She first volunteered for the campaign two months or so before the election. She declared then that she would not talk to people on the phones and she would not knock on doors because we wouldn’t want her saying what she really felt, so she became the “data queen.” She would arrive first thing in the morning several days a week, pick up data gathered from calls and knocks, and sit at the computer entering information for hours. She would talk with anyone and everyone that came through, and after she went to see Bruce Springsteen’s rally for Obama in Philadelphia, she brought in 8x10 photos that she had taken and printed to post on the office walls.

In the days leading up to the election, there had been no data to enter, so Lily had assumed the role of greeter. The morning after the election, I came to the office at 11am, and Lily showed up shortly after. She walked in, sat on the floor in the doorway, and leaned against the wall. She gushed about the win. We talked about what a team effort it had been. She said, “It was, and I want you to know what my daughter said to me the other day.” She paused and looked up. “She said, ‘ma, we’ve all noticed that this has changed you. You’ve really come alive again.’” I didn’t know her before, but I could see it, too. The same way that this election had awakened me more fully to politics, it had reawakened her to something she could invest herself in, something she could get excited about and feel proud of.

John had a similar story. A retired engineer, John was a lifelong Republican until 2004, when the administration’s fiscal irresponsibility turned him off. He got behind Obama early on, despite the outrage of his still firmly Republican wife. In his 70s now, John’s slowness of speech and movement sometimes belie his mental acuity. It’s easy to overlook his wit.

John had been involved since the primaries, sometimes making phone calls, but mostly entering data. We canvassed together once back in September. Mostly, he came in every morning to drop off the previous day’s sheets and pick up new ones.

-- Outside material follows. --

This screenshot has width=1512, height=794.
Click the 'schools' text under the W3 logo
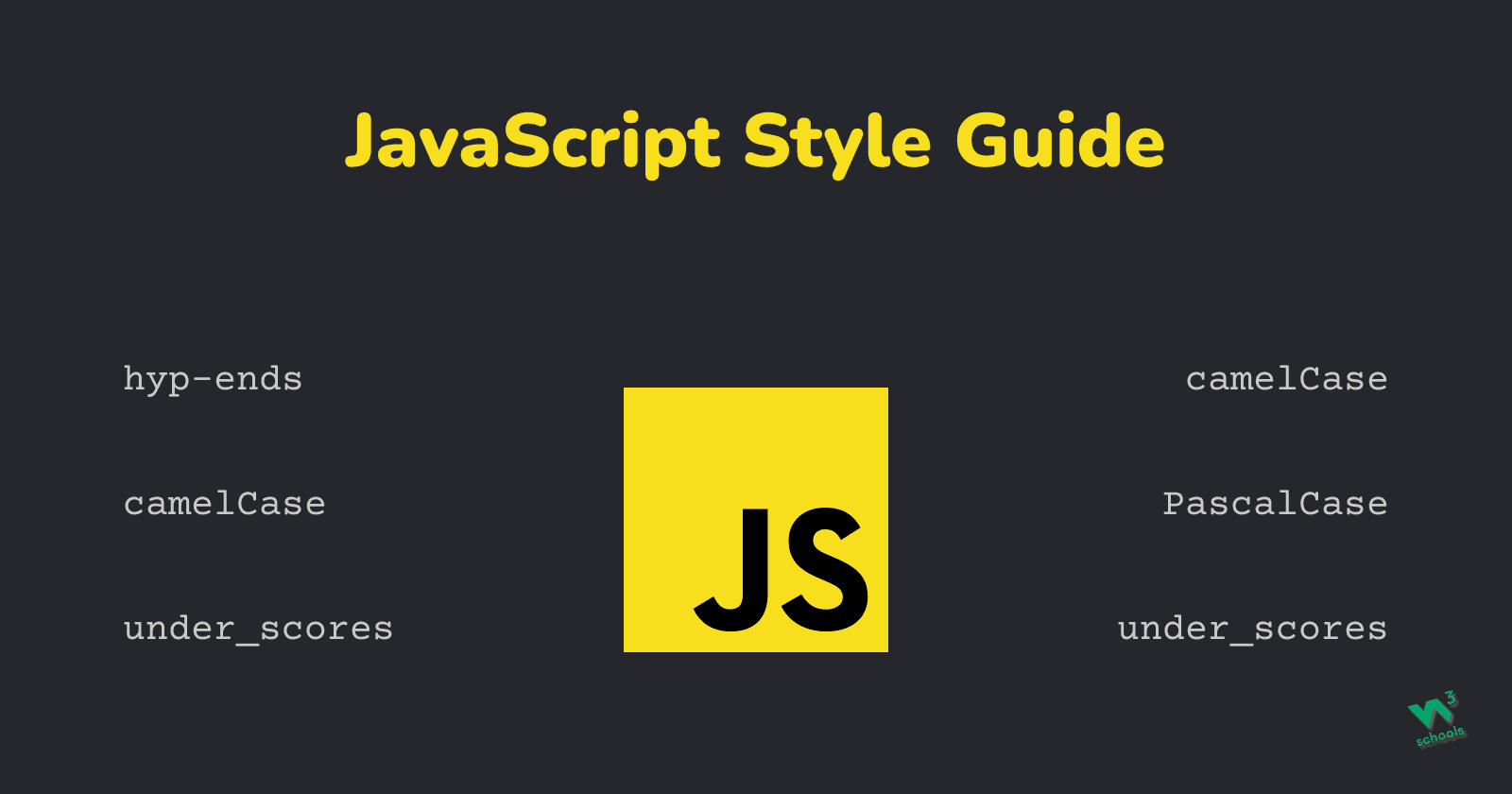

On election weekend, John was part of a three-person phone bank coordination team. Nearly 30,000 calls were made in the four days leading up to the election, and John made sure that every page that went out came back. On some days the volunteer traffic was so heavy that callers dialed the phones more times than we had in entire previous weeks.

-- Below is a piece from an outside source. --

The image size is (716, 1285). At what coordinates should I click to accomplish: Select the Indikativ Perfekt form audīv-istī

At the end of each of the four days, John and his two teammates cleaned up stray call scripts and scratch paper and tallied up the numbers. And every day they would marvel at how much they had accomplished, how much human energy they had directed.

A day or two after the election, John stopped by the office, his crisp “Obama ‘08” baseball cap perched as usual atop his head. I met him in the hallway, and he was beaming.

“We did it!” he said.

We traded stories of the night before and the celebrations we had heard about, and at one point John stopped and looked up, a little glassy eyed.

“This has really been great,” he started, “and…”

He stammered a little and looked away.

“And…”

I could hear the tears welling. He finished the sentence between sobs.

“…And I’ve really enjoyed being a part of it!”

We hugged, and I understood more clearly how much the participation in a team effort meant to John and others. And Election Day seemed to validate that the effort we put in and the relationships we built were real.

I asked how his wife was doing, and he cracked a slow but wide smile.

“She’s pissed.”

He paused and grinned.

“But we’re still friends!”

We started laughing, and I wondered what would come next.

“Until the next election, right?” I asked. “And the team here will stay active?”

“I sure hope so!”

Wednesday, November 12, 2008

Stop 'n Go

To get to I-95 from the Bristol Headquarters, one has to drive up a one-mile stretch of Route 413 that is interrupted with at least half a dozen stoplights. Late each night, as I headed back to my housing in New Hope, I found that I would coast through green lights at every single intersection except the final turn onto the I-95 on-ramp, which inevitably flashed yellow from one intersection away, and then red just before I arrived. Every attempt to catch the green light was futile. Even when I leaned a little more heavily on the gas than I should.

This is just the kind of thing that drives me bonkers. Usually, during the drive I would be on the phone with my fiancee (more on this later), and I would have to interrupt our conversation to say, "DaaaAAARGh! AGAIN!"

And then I would get over it.

But nonetheless, the sheer predictability of it befuddled me: all of the other intersections were coordinated so that drivers could coast right through. Why not the last one?! That last left turn was the only barrier between me and a smooth transition to the rest of my drive home. But instead of swinging onto my short daily stretch of I-95, I had to stop and sit at the intersection, all alone, in the wee morning hours, looking around for some reason why the light turned yellow just before I arrived.

And there was none.

But then it happened.

One morning, maybe around 1 or 2am, one night when it was too late to call home, I was sailing up 413 when I noticed from some distance away that the final light was red. I looked to see the glare from the lights facing the cross street, and I noticed that they had just flicked from green to yellow.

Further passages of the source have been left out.